I have used the osgeo.gdal
module to save numpy arrays as GeoTIFF files successfully in python for some time. Today I decided to write a simple module to handle the driver and file creation routines. Calling my module to save a numpy array gives the following error:
Traceback (most recent call last):
File "saveRaster.py", line 30, in <module>
save_raster(destination,1,array,srs,gt)
File "saveRaster.py", line 10, in save_raster
dataset_out = driver.Create(path, cols, rows, bands, dtype)
File "/Library/Frameworks/GDAL.framework/Versions/2.1/Python/2.7/site-packages/osgeo/gdal.py", line 1440, in Create
return _gdal.Driver_Create(self, *args, **kwargs)
TypeError: in method 'Driver_Create', argument 5 of type 'int'
This is odd since argument 5 is the datatype argument, which should take a gdal data type such as gdal.GDT_Float32
. However, if it try type(gdal.GDT_Float32)
it returns <type 'int'>
. Why then is gdal giving me a TypeError
if an integer ought to be exactly what it is expecting?
My code is below:
#! /usr/bin/env python
from osgeo import gdal,osr
import numpy as np
def save_raster(path, band_count, bands, srs, gt, format='GTiff', dtype=gdal.GDT_Float32):
cols,rows = bands.shape
# Initialize driver & create file
driver = gdal.GetDriverByName(format)
dataset_out = driver.Create(path, cols, rows, bands, dtype)
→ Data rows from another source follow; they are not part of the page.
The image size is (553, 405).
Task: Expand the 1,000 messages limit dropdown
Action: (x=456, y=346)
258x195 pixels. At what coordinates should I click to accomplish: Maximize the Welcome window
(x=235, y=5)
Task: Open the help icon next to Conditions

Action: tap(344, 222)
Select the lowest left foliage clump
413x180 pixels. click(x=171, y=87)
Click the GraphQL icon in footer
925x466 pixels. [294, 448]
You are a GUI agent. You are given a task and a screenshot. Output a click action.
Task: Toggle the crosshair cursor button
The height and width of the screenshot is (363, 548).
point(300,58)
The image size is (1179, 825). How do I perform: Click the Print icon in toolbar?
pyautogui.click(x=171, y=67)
dataset_out.SetGeoTransform(gt)
dataset_out.SetProjection(srs)
# Write the array to raster bands
for b in range(band_count):
out_band = dataset_out.GetRasterBand(b+1)
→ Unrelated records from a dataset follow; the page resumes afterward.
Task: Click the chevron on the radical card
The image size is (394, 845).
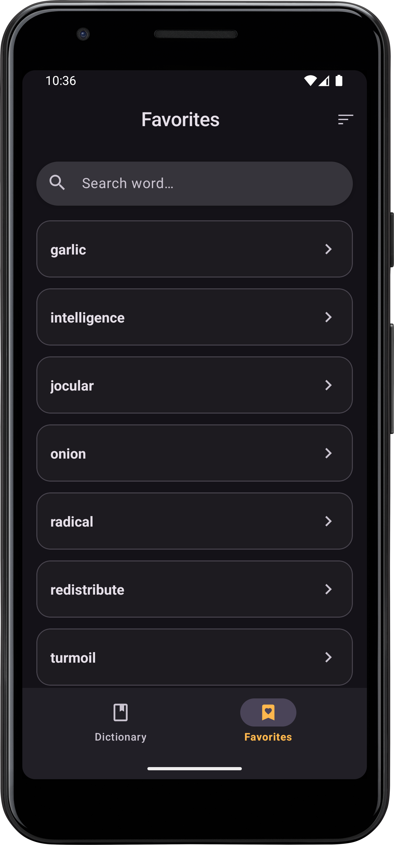Action: pos(328,521)
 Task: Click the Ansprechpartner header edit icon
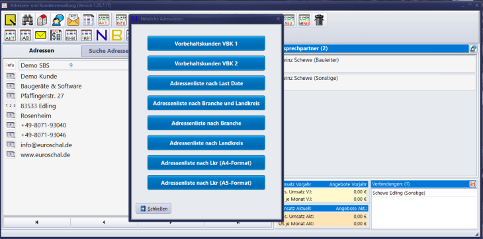point(472,49)
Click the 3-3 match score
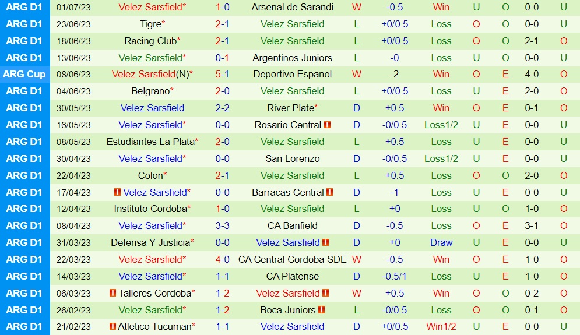The height and width of the screenshot is (335, 580). (222, 225)
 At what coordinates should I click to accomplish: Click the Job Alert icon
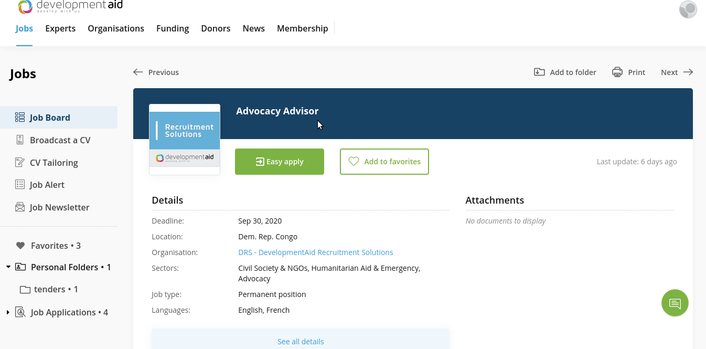[20, 184]
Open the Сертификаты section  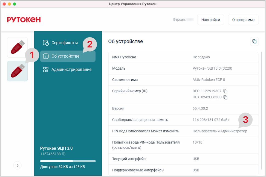(x=64, y=43)
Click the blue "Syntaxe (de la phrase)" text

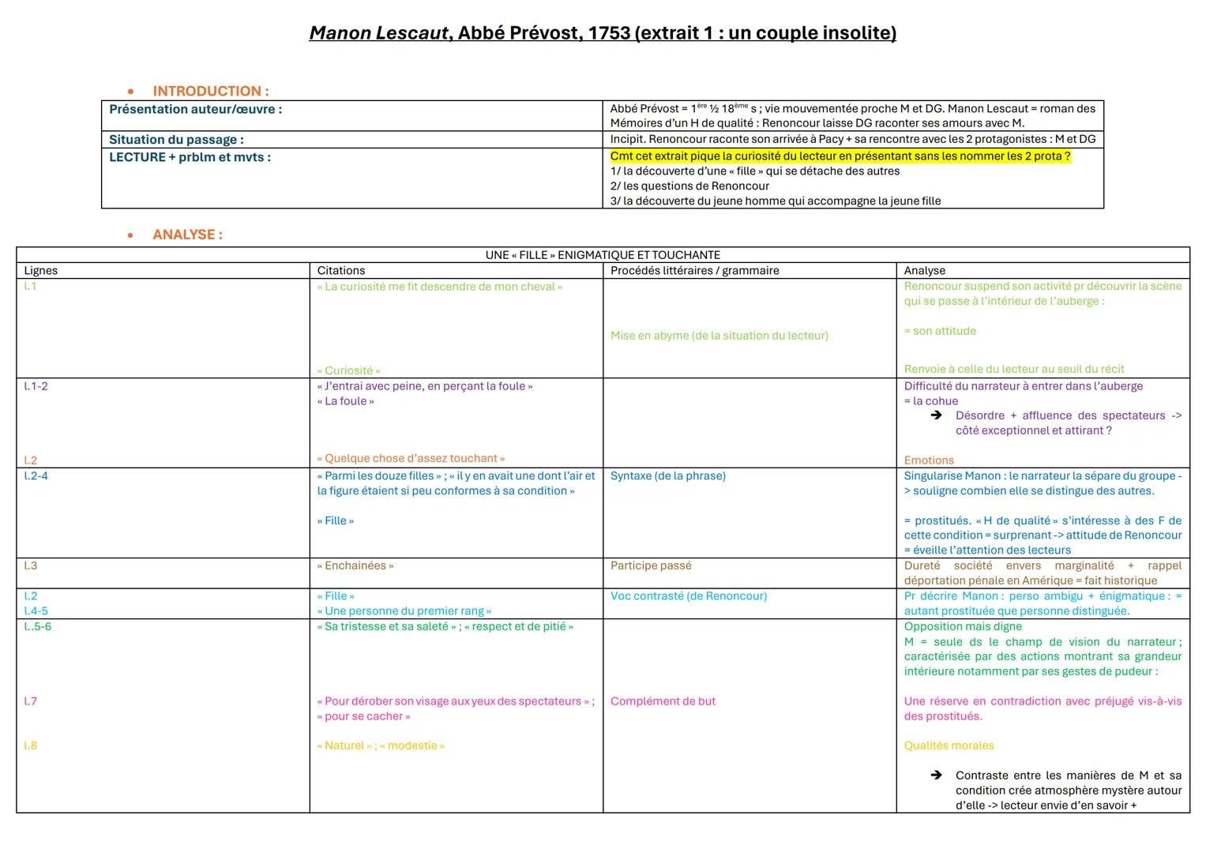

out_band.WriteArray(bands[b])
# Write file to disk
dataset_out.FlushCache()
gt = [0,1,0,0,0,-1]
srs = osr.SpatialReference()
srs.ImportFromEPSG(epsg)
srs = srs.ExportToWkt()
destination = '~/Desktop/arr.tif'
array = np.arange(0,25).reshape(5,5)
save_raster(destination,1,array,srs,gt)
This question is a bit old, but I encountered this issue and identified the problem.
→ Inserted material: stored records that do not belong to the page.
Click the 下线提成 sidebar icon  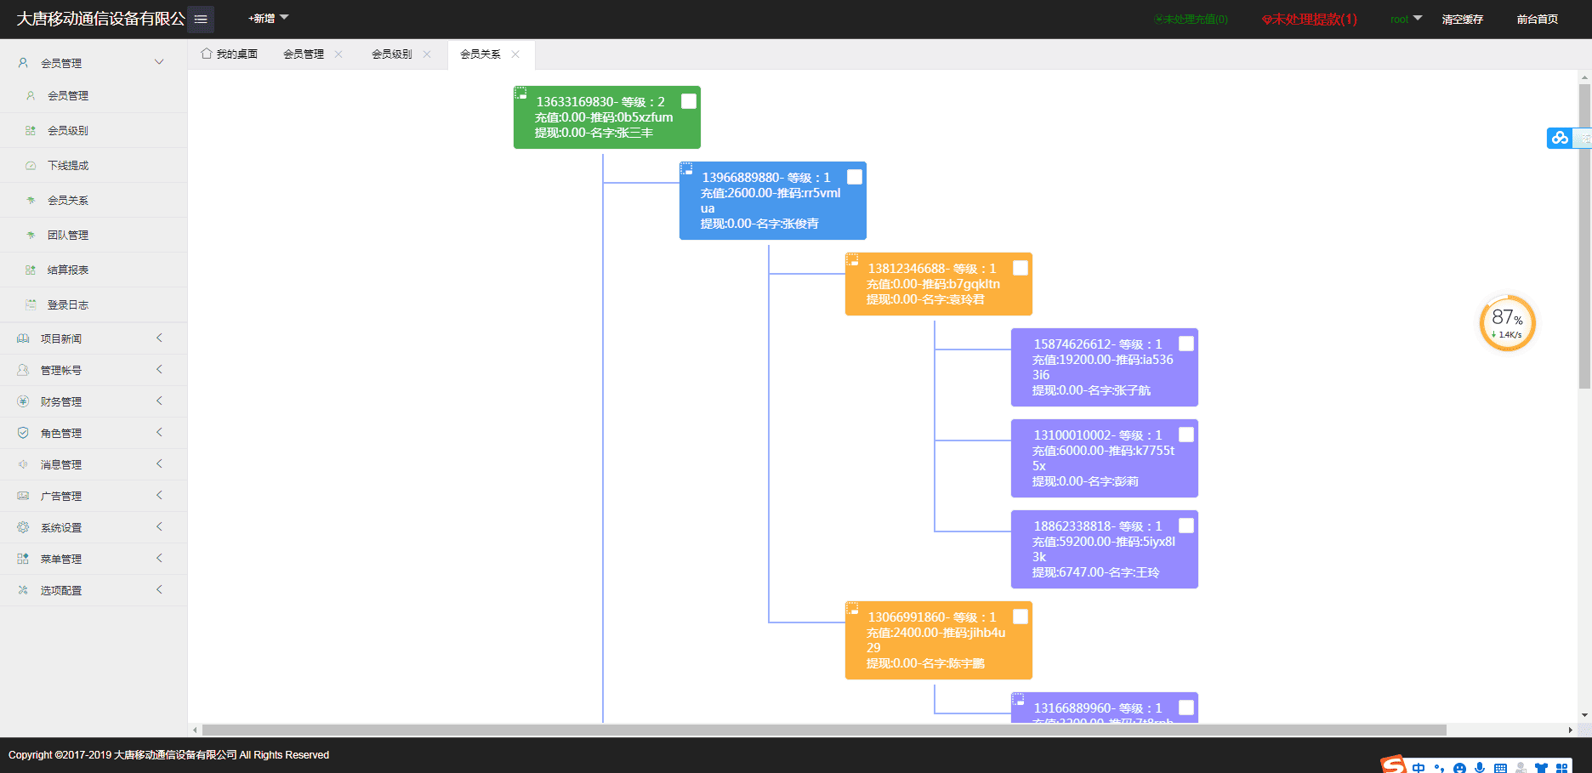[31, 166]
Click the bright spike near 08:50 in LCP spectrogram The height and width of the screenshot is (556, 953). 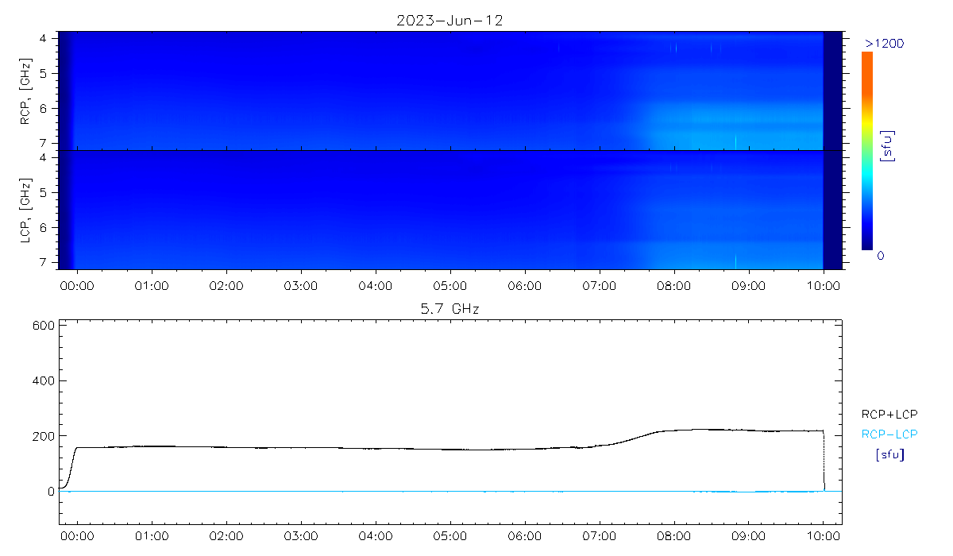tap(735, 261)
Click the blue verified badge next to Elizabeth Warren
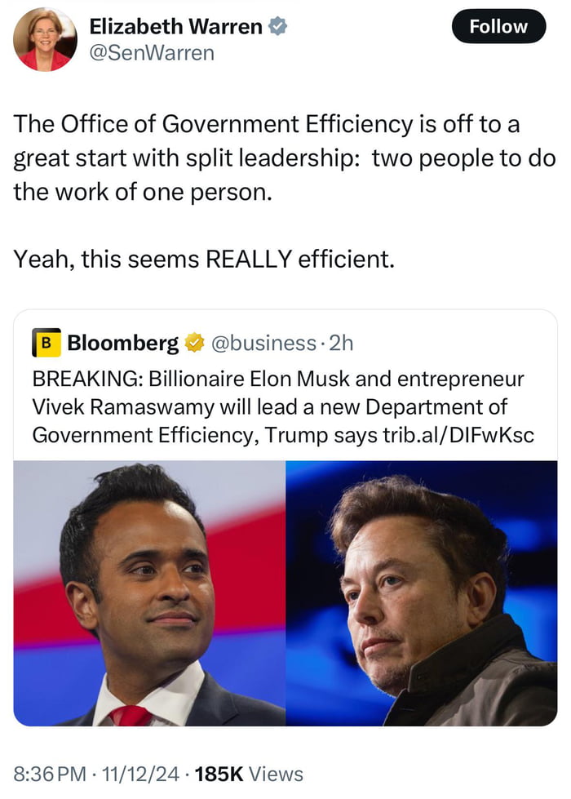Viewport: 571px width, 799px height. [x=277, y=25]
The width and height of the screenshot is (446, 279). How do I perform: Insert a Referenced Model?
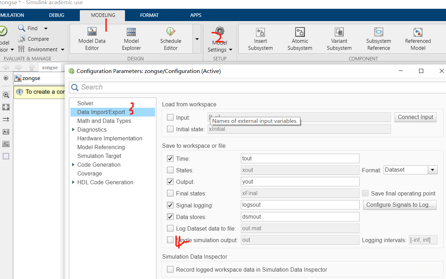(418, 39)
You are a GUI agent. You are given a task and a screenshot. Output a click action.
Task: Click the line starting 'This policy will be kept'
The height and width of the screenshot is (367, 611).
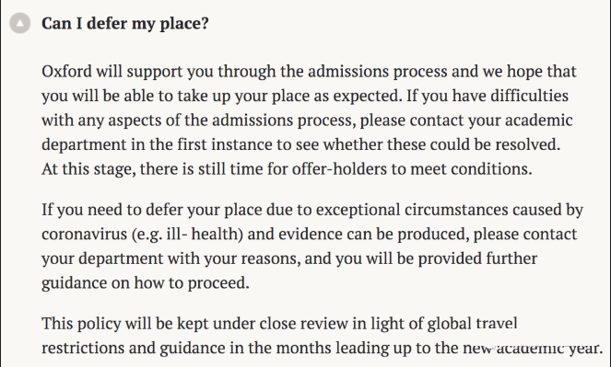(279, 324)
As you can see from your traceback, driver.Create
is an API for _gdal.Driver_Create
, which has a different sequence of arguments. When the Exception mentions argument 5 of type 'int'
it is referring to the band count. It is likely that you had a data type that is not 'int'
for you bands
parameter.
These types of issues have tripped me up frequently when using numpy
and GDAL together, since the GDAL Python API has a tight control over accepted types.